■ TEXT PASSAGE
§
Non natives - The draft suggests that non native species can be introduced if they are assessed to pose an acceptable level of risk. This is totally irresponsible and unacceptable to wild fish interests – non native control is impossible under an open system management.
Freshwater smolt units – there is little mention in the draft standards covering smolt producing units in freshwater where the risk of introgression due to serial escapes is higher than from marine cage sites given the life stage at which escapes will occur. This is an extremely serious omission, particularly as Norway, the world’s largest producer of farmed salmon, already prohibits smolt units on rivers containing wild salmonids. This should be the basic standard and targeted aspiration across all Atlantic salmon producing countries where there is conflict with wild stocks
To remain credible in this debate, WWF must make clear recommendations to move the industry towards environmental sustainability. Without this, the document is worthless.
• It must be made clear that the Precautionary Principle is the overriding concern of these standards.
• WWF must also commit to the principle that economic issues can never be allowed to override environmental protection.
• Relocation – It is clear that, under current available technology, there is an inherent incompatibility at many sites between intensive farmed cage units and sustainable wild migratory salmonid fisheries. This problem will only be relieved through the strategic relocation from sensitive sites. If WWF is looking for common ground with the industry, then there could be no better and more credible short to medium term strategy than the pursuit of the objective of actively encouraging the development of large offshore sites where impacts are likely to be manageable, to allow the relief of pressures on sensitive inshore sites. This may allow the industry to expand but, whilst doing so, could create opportunities for the relief of pressures in certain locations and in so removing these farms allow for targeted monitoring and research to start to quantify the nature of these impacts.
• Triploids – in the medium term, the safest way to protect wild salmon gene pools is to make the stocking of triploid salmon mandatory – within agreed time scales - on all salmon farms. WWF should include this issue as an industry target.
§
Stored data entries:
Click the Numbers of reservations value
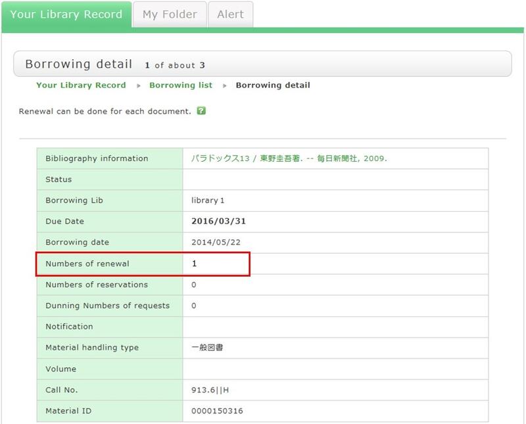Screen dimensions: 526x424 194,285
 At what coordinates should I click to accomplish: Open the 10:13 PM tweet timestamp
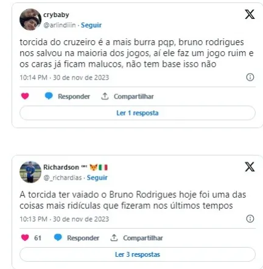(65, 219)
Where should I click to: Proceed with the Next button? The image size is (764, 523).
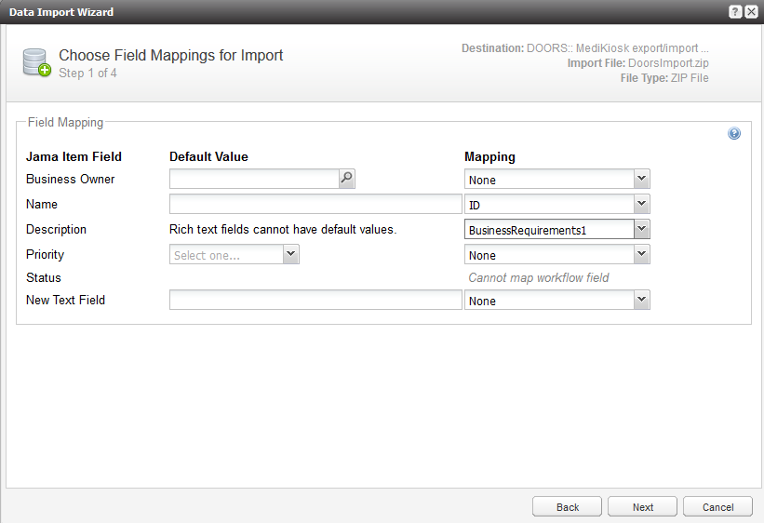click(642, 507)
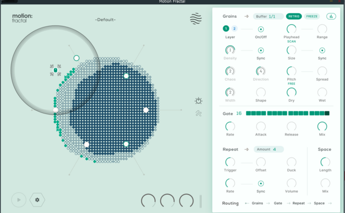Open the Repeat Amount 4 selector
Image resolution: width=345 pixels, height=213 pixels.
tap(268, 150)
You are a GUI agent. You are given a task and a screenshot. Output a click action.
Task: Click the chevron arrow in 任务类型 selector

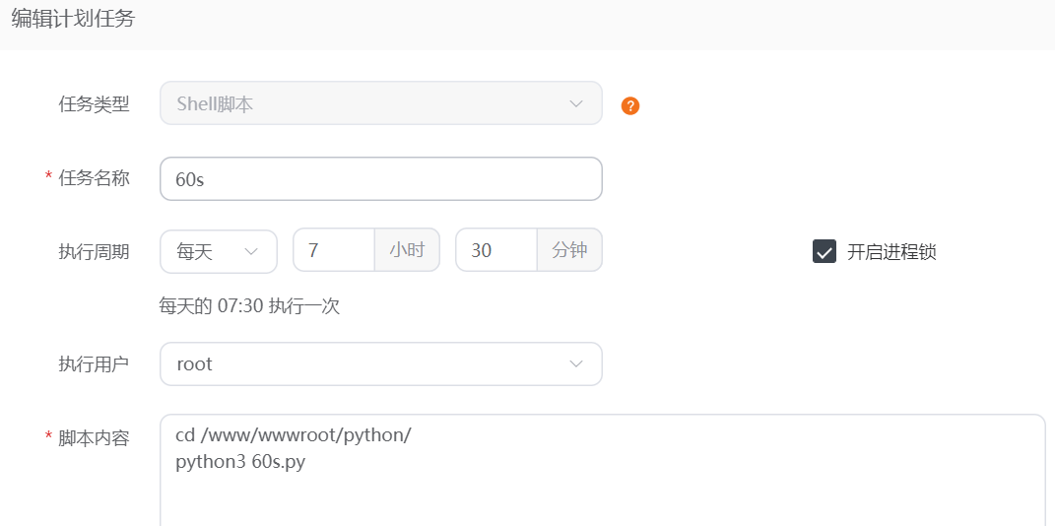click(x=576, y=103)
§
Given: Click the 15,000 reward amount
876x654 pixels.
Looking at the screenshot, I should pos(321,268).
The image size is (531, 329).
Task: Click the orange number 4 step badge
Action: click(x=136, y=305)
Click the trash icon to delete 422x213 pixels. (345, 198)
§
■ ASSIGNED TASK 1
List the points set out with bullet markers in the text on WWF's draft salmon farming standards, summarizing each one briefly.
■ ASSIGNED TASK 2
Continue the text on WWF's draft salmon farming standards, picking up after its final sentence.
The listing above is separate material with no connection to the text on WWF's draft salmon farming standards.

■ WRITTEN ANSWER 1
- The Precautionary Principle must be made clear as the overriding concern of the standards.
- WWF must commit to the principle that economic issues can never be allowed to override environmental protection.
- Relocation: WWF should actively encourage the development of large offshore sites to relieve pressure on sensitive inshore sites.
- Triploids: stocking triploid salmon should be made mandatory on all salmon farms within agreed time scales, as an industry target.

■ WRITTEN ANSWER 2
• Enclosed systems – the only long term solution to making aquaculture secure and environmentally sustainable is to move to totally enclosed systems, whether on land or at sea. Such installations would genuinely minimise escapes (rather than providing lip service to the issue), prevent transfers of parasites and disease, and allow waste effluents and chemical treatments to be collected and treated in order to avoid environmental pollution. The industry must research the necessary technology as a matter of urgency, and within time scales set by the Scottish Government after consultation with aquaculture and wild fish interests.
As an environmental NGO, WWF MUST be prepared to target, articulate and address some of the obvious problems associated with negative interactions between wild and farmed fisheries, whether in the Atlantic or Pacific. Without that overt commitment, this document will fail totally to attract support from the main wild fisheries bodies. WWF should clearly identify solutions such as the relocation of sites away from sensitive areas, but even these must be seen purely as short to medium term remedies. The overwhelming view of the reactions to this paper, and similar initiatives in other countries, is that both marine and freshwater salmon aquaculture must be separated from wild migratory fish. With evidence of unnaturally high lice drift over more than 70 miles in some locations, this is the only way to stop parasite and disease transfer, and guard in any credible way against fish farm escapes interacting with wild fish.